New year, new Facebook? That’s the word from CEO Mark Zuckerberg, who posted an announcement about his plans for a “major change” to Facebook by serving more content that encourages interaction.
The move is, in a way, a call to return to Facebook’s roots as a platform for interacting with the life events of people for whom you care deeply. It’s a shift toward babies and birthdays, weddings and weekend getaways, new jobs and half-marathon training.
As a result, nonprofits that have relied on Facebook to tell their stories may face an uphill battle to reach their audiences, but there are strategies you can – and should – implement to maintain and improve your performance.
After two years of guiding large and small nonprofits through the changing winds of Facebook’s algorithm, and after reading the tea leaves at the bottom of Zuckerberg’s announcement, you should have a clear goal, putting the social back in social media.
- Here are five steps toward getting that done:
- Know Your North Star. Identifying your primary imperative is key to finding success on any channel for which you’re developing content. Facebook’s latest algorithm overhaul makes it that much more important. If the environment does indeed make it more difficult for your content to reach wide audiences, you need to prioritize posting only on what’s most important to communicating the important work you’re doing. Post about the things that are likely to deepen your followers’ connection to your mission, and only those things.
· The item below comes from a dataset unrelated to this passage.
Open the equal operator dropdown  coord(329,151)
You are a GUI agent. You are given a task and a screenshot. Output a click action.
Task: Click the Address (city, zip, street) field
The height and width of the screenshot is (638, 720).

Everything else risks limiting your reach.
- Stay The Course And Consume Data. As you share results with internal stakeholders, benchmark against your performance to date to stay ahead of the newly adjusted algorithm. Don’t overreact to Facebook’s announcement until you see how it impacts your performance. If you see results slacken, take a step back to ask questions such as: “What about this post worked? What didn’t work?” From there, you can take steps to adjust.
- Optimize For Shares. With no shortage of data points to navigate on Facebook, there is a core belief that the best posts are those that are designed to be shared. To that end, sometimes a simple quote and image is the most effective piece of content to feature. Organizations have had success with shareables featuring quotes from celebrities and historical figures, he said.
- For example, a nonprofit focused on retaining teachers and sharing new approaches to effective teaching balanced, one-to-one, simple shareables with more reflective content. The high engagement on shareables created ideal conditions for posts that asked more of the audience’s time and focus. Shareables can take many forms, and there’s likely an iteration that feels true to your brand and story. This is an ideal moment to set about finding it.
- Be conversant. One of the most effective strategies for understanding what your supporters value about your organization is straightforward: Ask them. By posing questions via Facebook and encouraging followers to comment, you’ll develop interactions that benefit your organization on multiple levels by sending positive signals to Facebook’s algorithm and deepening connections to members of your community who are eager to share and grateful to be heard.
- Experiment With Your Schedule And Your Volume. Some organizations find success posting daily or even twice a day, while others have benefited from posting less frequently. The update to Facebook’s algorithm has the potential to be really impactful and is likely to have ripple effects on your entire digital strategy. That being the case, post as you normally would until your results call for doing something different. Don’t panic if performance softens. Try something new — and keep trying until you discover what works.